La possibilité pour les associations de défense de l’environnement de participer aux instances de concertation des débats publics a pris un coup sur la tête avec la parution sans tambours ni trompette d’un décret ministériel le 12 juillet dernier restreignant leur agrément à une taille d’activité « effective sur plus de la moitié des régions de France ».
Illustration locale immédiate : le CADE, pièce importante de la réflexion (et de la contestation) du dossier de nouvelles voies LGV en Pays Basque nord se serait vu tout simplement écarté du débat initié en 2006 sur le sujet, puisque ce collectif d’associations n’aurait pas non plus pu arguer « d’un nombre de membres à jour de leur cotisation supérieur à 2.000 », comme le stipule désormais le texte officiel.
C’est l’avocate et ancienne Ministre de l’Environnement Corine Lepage qui a soulevé ce lièvre bien discret, en publiant sur son blog du mouvement Cap21 un cri de colère contre « un mauvais coup », comme ils se font « généralement le 14 juillet ou le 15 août, c’est encore plus tentant en période de crise majeure, comme actuellement », écrit-elle.
« Tout l’esprit du Grenelle est atteint », réagit le porte-parole du CADE, Victor Pachon, « et cela traduit l’envie de l’Etat d’aller vite, de boucler les dossiers en quinze jours, et de ne plus se retrouver confronté aux alertes déployées localement ».
En signant cet Arrêté, Europe Ecologie les Verts a dénoncé la volonté de la Ministre de l’Environnement Nathalie Kosciusko-Moriset « d’exclure du débat public et de la représentativité l’ensemble des petites et moyennes associations et ONG ».
Une attitude qui « ne doit rien au hasard, quand ces organismes souvent dotées d’une forte expertise en raison de leur spécialisation et du caractère limité de leur objet, constituent une arme anti-lobbies particulièrement efficiente », communiquent-ils.
Précédemment, le CADE avait arraché au Ministère de l’Ecologie la reconnaissance par voix de justice de sa demande d’Agrément « Protection de l’environnement », refusée par le préfet des Pyrénées-Antlantiques au motif que l’association n’oeuvrait pas « à titre principal à la protection de l’environnement ».
Une lecture bien différente de celle de la Cour d’Appel Administratif de Bordeaux, qui, en 2009, condamnera l’Etat à lui verser 1.500 euros pour frais et dépens.
Aujourd’hui, tout est remis en question, et si l’intervention de tels lanceurs d’alertes reste possible pour des « petits dossiers » comme les atteintes environnementales du Port de Bayonne ou les choix faits sur le Pôle déchets Canopia de Bayonne, l’intervention pour des « grands dossiers » aux impacts locaux (comme la LGV) obligera les associations à se fédérer au sein de grands ensembles comme France Nature Environnement (FNE), avec le principe de « correspondants locaux » dossier après dossier.
« On assiste à un recul considérable par rapport à nos capacités formelles d’intervention », réagit Victor Pachon, « dans un contexte où l’Etat souhaite garder la main sur les questions environnementales, en particulier celles liées au gaz de schiste ou au nucléaire ».
D’autres mouvements indépendants - comme la Criirad, Réseau Santé Environnement ou Inf’OGM - n’auront de fait plus le droit de participer, voire plus le droit d’être agréés.
« La capacité des associations les plus dérangeantes pour les lobbies défendus par le gouvernement est ici mise en cause.
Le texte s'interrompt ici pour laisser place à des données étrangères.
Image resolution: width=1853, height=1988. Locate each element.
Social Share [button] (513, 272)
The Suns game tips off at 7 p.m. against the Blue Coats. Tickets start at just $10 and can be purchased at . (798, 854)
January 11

En effet, sans agrément, la capacité de porter plainte avec constitution de partie civile reste très réduite. Dans ces conditions, les procès mettant en cause ces lobbies deviennent beaucoup plus difficiles », conteste Europe Ecologie les Verts, qui pourrait s’emparer de cette question pour en faire un point central du débat pour les prochaines élections présidentielles.
Caractéristiques antérieures de l’agrément « Protection de l’environnement »
Les associations agréées sont appelées à participer à l’action des organismes publics concernant l’environnement, et obtiennent le droit de participer aux instances consultatives publiques.
Elles peuvent être consultées dans le cadre de l’élaboration des schémas de cohérence territoriale ou des plans locaux d’urbanisme.
Elles peuvent, enfin, se constituer partie civile dans un procès en cas d’infraction aux dispositions législatives et réglementaires relatives à la protection de la nature et de l’environnement, à l’amélioration du cadre de vie, à la protection de l’eau, de l’air, des sols, des sites et paysages, à l’urbanisme, ou ayant pour objet la lutte contre les pollutions et les nuisances, à condition que les faits constituant l’infraction portent un préjudice direct ou indirect aux intérêts collectifs que l’association défend.
L’agrément permet enfin d’agir en réparation pour le compte de personnes ayant subi un préjudice individuel en matière d’environnement.